Problem details:
Print, word for word, the line containing "Viewport: 1905px width, 834px" and all lines beneath it to the end of the entries below. Pictures do not belong in the copy.
[Opening Given records section]
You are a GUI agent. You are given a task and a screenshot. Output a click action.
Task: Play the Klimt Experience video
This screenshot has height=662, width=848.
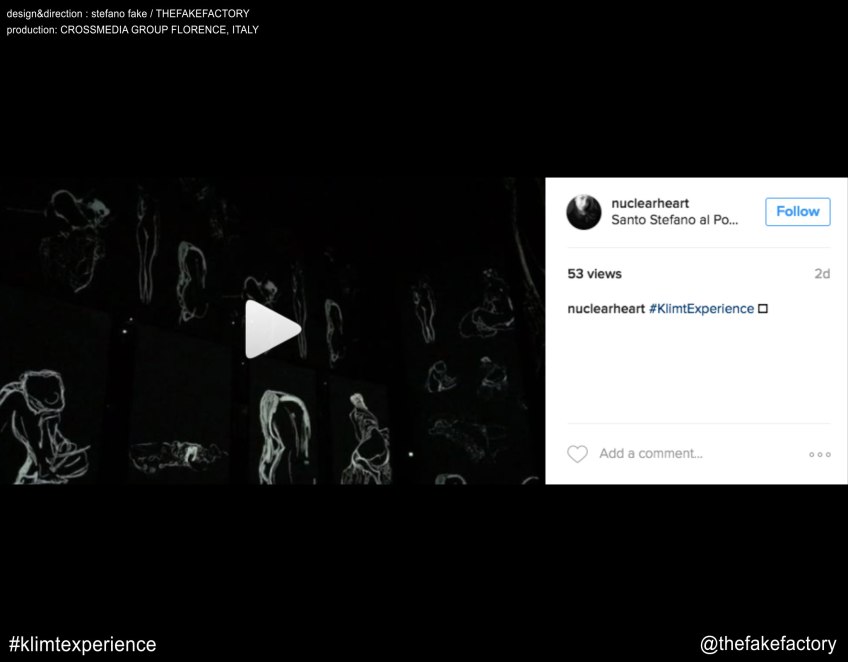273,329
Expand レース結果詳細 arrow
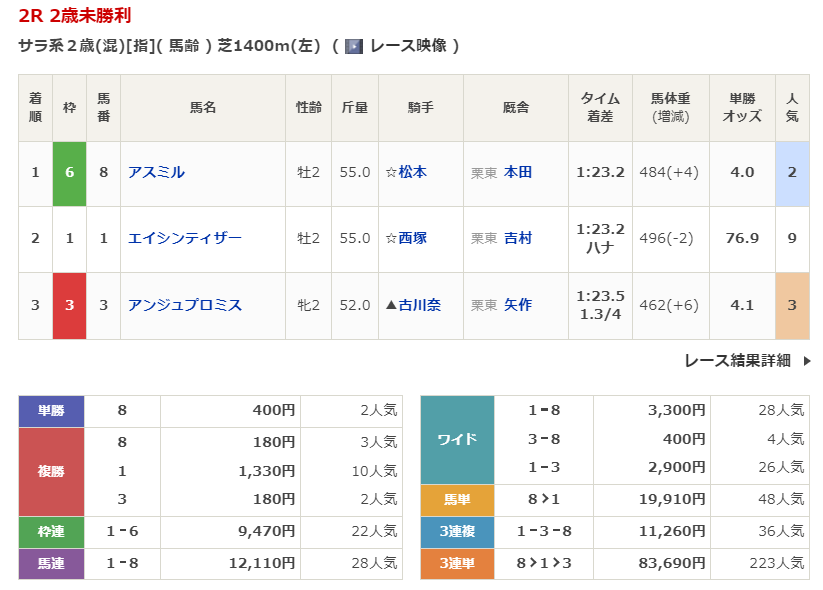The image size is (823, 590). point(807,361)
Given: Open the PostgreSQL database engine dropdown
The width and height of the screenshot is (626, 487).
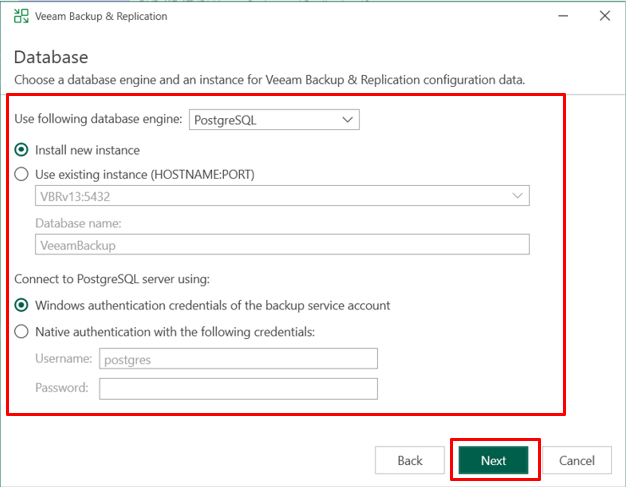Looking at the screenshot, I should point(274,120).
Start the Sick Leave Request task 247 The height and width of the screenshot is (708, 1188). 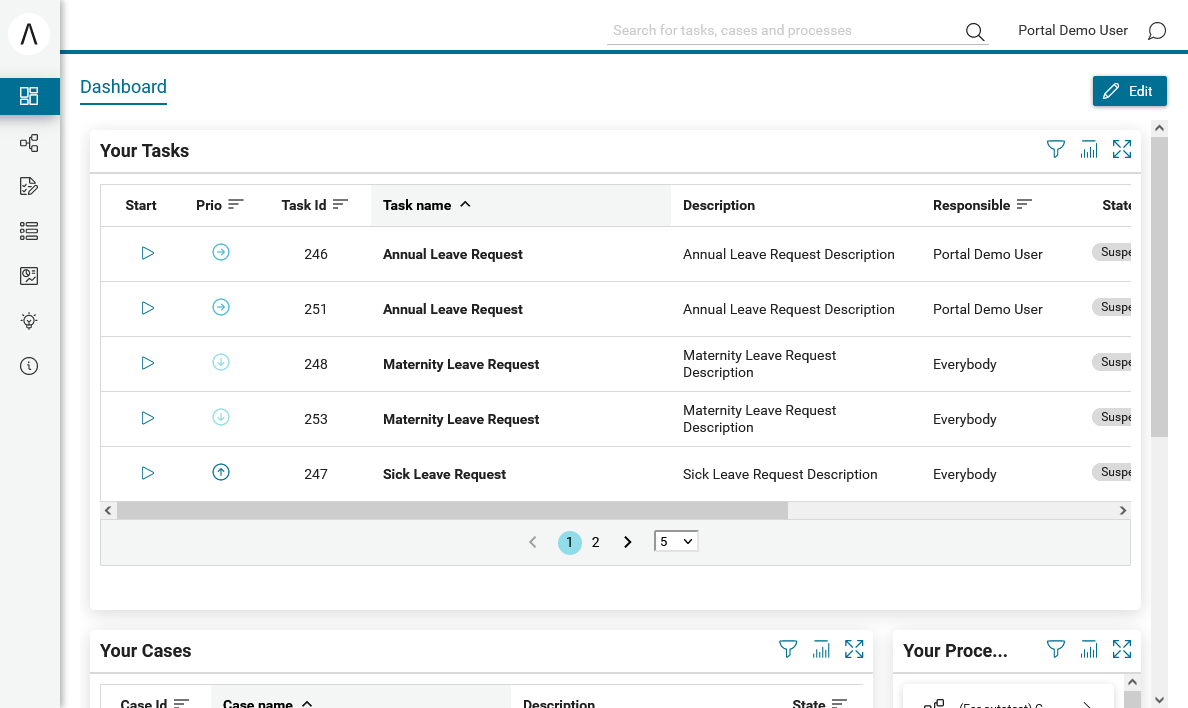point(148,473)
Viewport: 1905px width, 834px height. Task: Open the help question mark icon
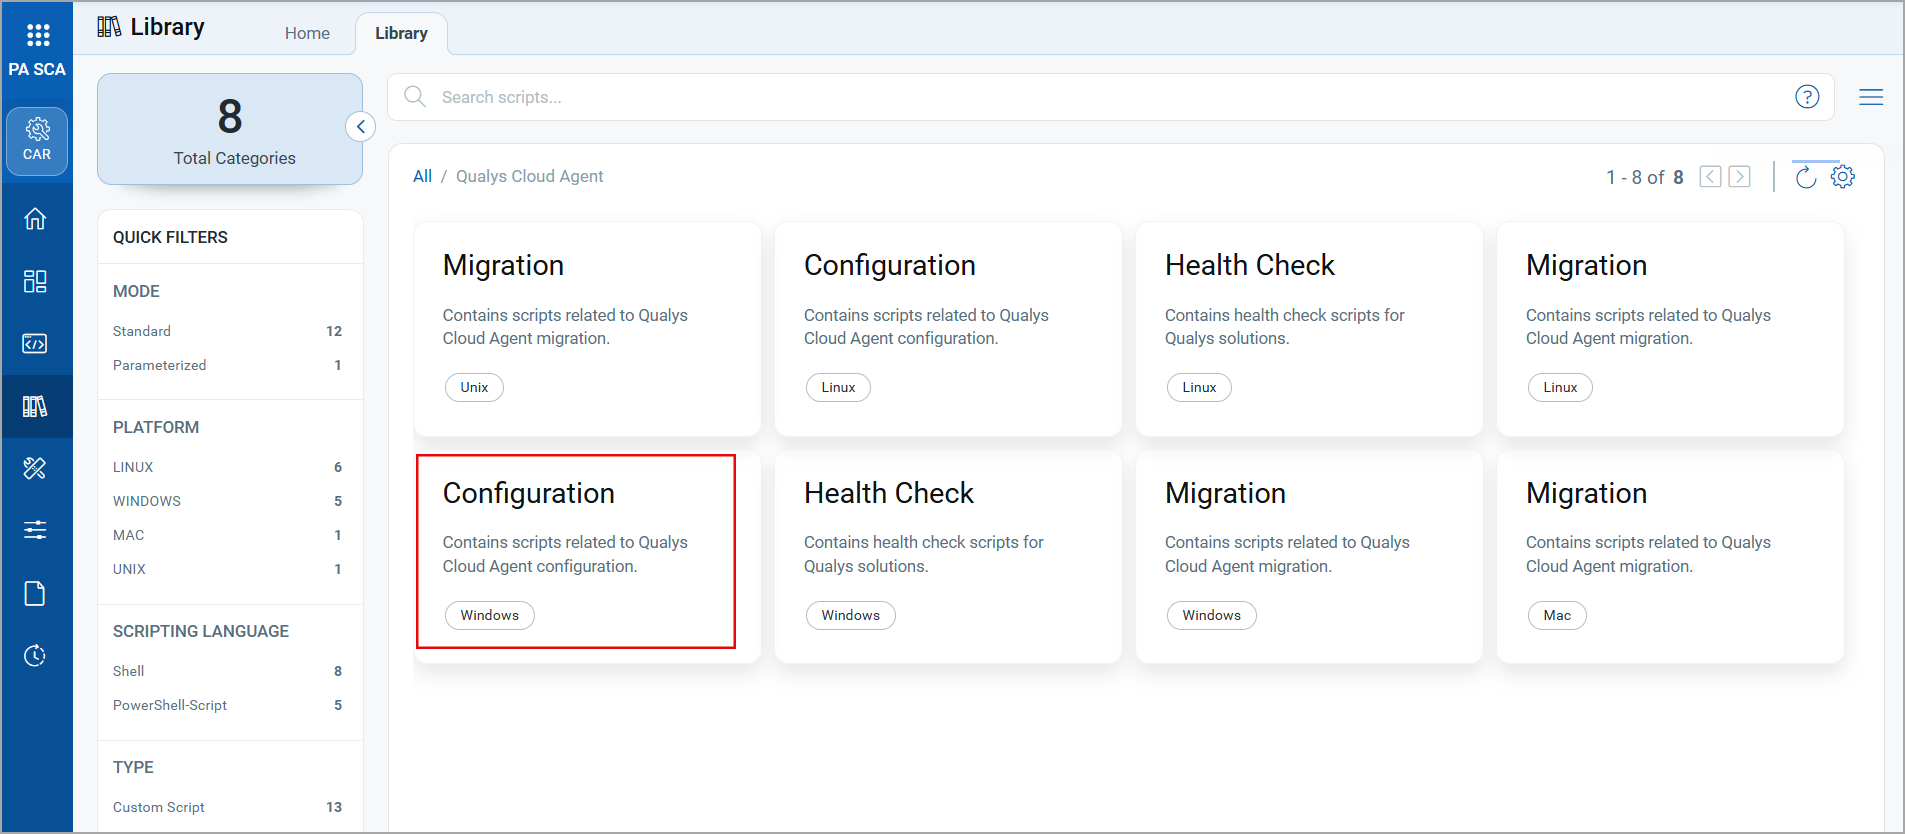coord(1807,97)

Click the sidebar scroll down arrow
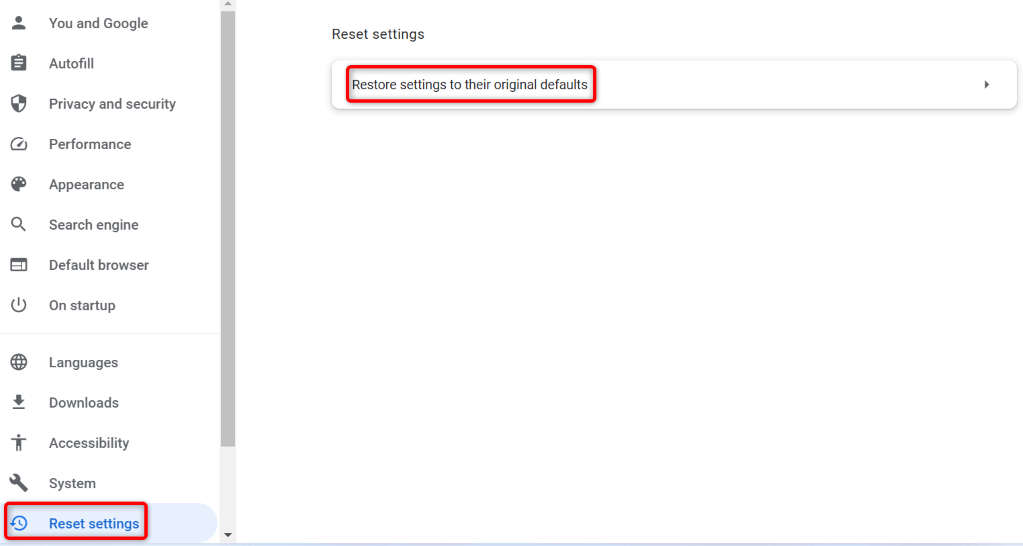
[Closing Given records section]
Output of the exercise:
Viewport: 1905px width, 834px height. Task: Open the help question mark icon
coord(1807,97)

Click the sidebar scroll down arrow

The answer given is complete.